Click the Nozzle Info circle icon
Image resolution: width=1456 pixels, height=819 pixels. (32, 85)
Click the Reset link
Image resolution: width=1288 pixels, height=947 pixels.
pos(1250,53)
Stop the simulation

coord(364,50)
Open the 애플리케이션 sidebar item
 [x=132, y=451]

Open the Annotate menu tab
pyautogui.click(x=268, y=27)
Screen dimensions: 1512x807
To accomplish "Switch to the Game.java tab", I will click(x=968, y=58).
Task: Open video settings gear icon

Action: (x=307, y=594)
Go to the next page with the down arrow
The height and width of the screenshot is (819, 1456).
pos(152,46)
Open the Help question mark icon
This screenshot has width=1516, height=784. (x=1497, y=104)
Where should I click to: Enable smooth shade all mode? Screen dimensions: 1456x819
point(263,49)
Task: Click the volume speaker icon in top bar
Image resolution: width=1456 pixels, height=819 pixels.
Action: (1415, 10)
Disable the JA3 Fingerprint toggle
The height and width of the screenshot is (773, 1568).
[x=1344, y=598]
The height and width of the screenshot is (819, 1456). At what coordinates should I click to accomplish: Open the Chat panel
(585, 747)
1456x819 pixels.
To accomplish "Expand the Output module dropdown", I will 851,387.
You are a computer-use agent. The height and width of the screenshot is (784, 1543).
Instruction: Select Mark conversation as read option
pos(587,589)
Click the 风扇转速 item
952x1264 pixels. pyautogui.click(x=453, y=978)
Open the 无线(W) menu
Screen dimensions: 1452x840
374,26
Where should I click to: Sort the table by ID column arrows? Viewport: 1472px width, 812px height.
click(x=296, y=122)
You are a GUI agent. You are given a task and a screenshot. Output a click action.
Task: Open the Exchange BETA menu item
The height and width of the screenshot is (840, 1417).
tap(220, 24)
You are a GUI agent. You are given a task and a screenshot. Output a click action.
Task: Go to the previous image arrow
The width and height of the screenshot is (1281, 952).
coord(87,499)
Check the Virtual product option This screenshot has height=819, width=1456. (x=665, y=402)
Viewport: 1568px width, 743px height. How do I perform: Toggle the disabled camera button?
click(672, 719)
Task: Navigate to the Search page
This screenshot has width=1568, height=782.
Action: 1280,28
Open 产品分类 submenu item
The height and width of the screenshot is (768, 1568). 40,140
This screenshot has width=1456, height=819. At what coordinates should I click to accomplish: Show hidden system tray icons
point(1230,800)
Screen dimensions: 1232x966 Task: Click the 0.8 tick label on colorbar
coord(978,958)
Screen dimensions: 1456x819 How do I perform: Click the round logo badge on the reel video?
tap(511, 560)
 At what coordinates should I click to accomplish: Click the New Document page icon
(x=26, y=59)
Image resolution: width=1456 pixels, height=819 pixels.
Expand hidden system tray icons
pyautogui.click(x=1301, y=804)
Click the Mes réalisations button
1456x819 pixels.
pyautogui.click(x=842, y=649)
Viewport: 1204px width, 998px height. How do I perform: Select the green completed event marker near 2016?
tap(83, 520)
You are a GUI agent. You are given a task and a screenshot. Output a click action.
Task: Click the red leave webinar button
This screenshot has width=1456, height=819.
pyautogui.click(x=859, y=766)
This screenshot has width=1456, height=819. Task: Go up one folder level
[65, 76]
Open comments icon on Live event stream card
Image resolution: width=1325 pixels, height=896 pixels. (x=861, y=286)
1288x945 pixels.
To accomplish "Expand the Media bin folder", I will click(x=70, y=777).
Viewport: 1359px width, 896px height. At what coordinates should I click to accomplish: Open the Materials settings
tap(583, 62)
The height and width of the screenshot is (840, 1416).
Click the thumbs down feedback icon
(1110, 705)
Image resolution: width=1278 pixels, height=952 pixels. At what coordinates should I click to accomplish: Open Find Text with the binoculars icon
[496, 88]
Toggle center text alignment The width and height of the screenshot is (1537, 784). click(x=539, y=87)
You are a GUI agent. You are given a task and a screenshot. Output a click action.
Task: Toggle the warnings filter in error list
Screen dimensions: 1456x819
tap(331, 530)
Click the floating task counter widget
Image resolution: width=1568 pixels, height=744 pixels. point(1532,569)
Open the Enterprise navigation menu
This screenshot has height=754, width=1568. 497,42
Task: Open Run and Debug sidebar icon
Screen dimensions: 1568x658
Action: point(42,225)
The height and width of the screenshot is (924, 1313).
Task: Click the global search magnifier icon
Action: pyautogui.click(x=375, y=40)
********
• **Your objective**
Copy out the entire listing word for word. Keep every line as it is.

• **Result for this exercise**
Click the Nozzle Info circle icon
Image resolution: width=1456 pixels, height=819 pixels. (32, 85)
Click the Reset link
Image resolution: width=1288 pixels, height=947 pixels.
pos(1250,53)
Stop the simulation

coord(364,50)
Open the 애플리케이션 sidebar item
 [x=132, y=451]

Open the Annotate menu tab
pyautogui.click(x=268, y=27)
Screen dimensions: 1512x807
To accomplish "Switch to the Game.java tab", I will click(x=968, y=58).
Task: Open video settings gear icon

Action: (x=307, y=594)
Go to the next page with the down arrow
The height and width of the screenshot is (819, 1456).
pos(152,46)
Open the Help question mark icon
This screenshot has width=1516, height=784. (x=1497, y=104)
Where should I click to: Enable smooth shade all mode? Screen dimensions: 1456x819
point(263,49)
Task: Click the volume speaker icon in top bar
Image resolution: width=1456 pixels, height=819 pixels.
Action: (1415, 10)
Disable the JA3 Fingerprint toggle
The height and width of the screenshot is (773, 1568).
[x=1344, y=598]
The height and width of the screenshot is (819, 1456). At what coordinates should I click to accomplish: Open the Chat panel
(585, 747)
1456x819 pixels.
To accomplish "Expand the Output module dropdown", I will 851,387.
You are a computer-use agent. The height and width of the screenshot is (784, 1543).
Instruction: Select Mark conversation as read option
pos(587,589)
Click the 风扇转速 item
952x1264 pixels. pyautogui.click(x=453, y=978)
Open the 无线(W) menu
Screen dimensions: 1452x840
374,26
Where should I click to: Sort the table by ID column arrows? Viewport: 1472px width, 812px height.
click(x=296, y=122)
You are a GUI agent. You are given a task and a screenshot. Output a click action.
Task: Open the Exchange BETA menu item
The height and width of the screenshot is (840, 1417).
tap(220, 24)
You are a GUI agent. You are given a task and a screenshot. Output a click action.
Task: Go to the previous image arrow
The width and height of the screenshot is (1281, 952).
coord(87,499)
Check the Virtual product option This screenshot has height=819, width=1456. (x=665, y=402)
Viewport: 1568px width, 743px height. How do I perform: Toggle the disabled camera button?
click(672, 719)
Task: Navigate to the Search page
This screenshot has width=1568, height=782.
Action: 1280,28
Open 产品分类 submenu item
The height and width of the screenshot is (768, 1568). 40,140
This screenshot has width=1456, height=819. At what coordinates should I click to accomplish: Show hidden system tray icons
point(1230,800)
Screen dimensions: 1232x966 Task: Click the 0.8 tick label on colorbar
coord(978,958)
Screen dimensions: 1456x819 How do I perform: Click the round logo badge on the reel video?
tap(511, 560)
 At what coordinates should I click to accomplish: Click the New Document page icon
(x=26, y=59)
Image resolution: width=1456 pixels, height=819 pixels.
Expand hidden system tray icons
pyautogui.click(x=1301, y=804)
Click the Mes réalisations button
1456x819 pixels.
pyautogui.click(x=842, y=649)
Viewport: 1204px width, 998px height. How do I perform: Select the green completed event marker near 2016?
tap(83, 520)
You are a GUI agent. You are given a task and a screenshot. Output a click action.
Task: Click the red leave webinar button
This screenshot has width=1456, height=819.
pyautogui.click(x=859, y=766)
This screenshot has width=1456, height=819. Task: Go up one folder level
[65, 76]
Open comments icon on Live event stream card
Image resolution: width=1325 pixels, height=896 pixels. (x=861, y=286)
1288x945 pixels.
To accomplish "Expand the Media bin folder", I will click(x=70, y=777).
Viewport: 1359px width, 896px height. At what coordinates should I click to accomplish: Open the Materials settings
tap(583, 62)
The height and width of the screenshot is (840, 1416).
Click the thumbs down feedback icon
(1110, 705)
Image resolution: width=1278 pixels, height=952 pixels. At what coordinates should I click to accomplish: Open Find Text with the binoculars icon
[496, 88]
Toggle center text alignment The width and height of the screenshot is (1537, 784). click(x=539, y=87)
You are a GUI agent. You are given a task and a screenshot. Output a click action.
Task: Toggle the warnings filter in error list
Screen dimensions: 1456x819
tap(331, 530)
Click the floating task counter widget
Image resolution: width=1568 pixels, height=744 pixels. point(1532,569)
Open the Enterprise navigation menu
This screenshot has height=754, width=1568. 497,42
Task: Open Run and Debug sidebar icon
Screen dimensions: 1568x658
Action: point(42,225)
The height and width of the screenshot is (924, 1313).
Task: Click the global search magnifier icon
Action: pyautogui.click(x=375, y=40)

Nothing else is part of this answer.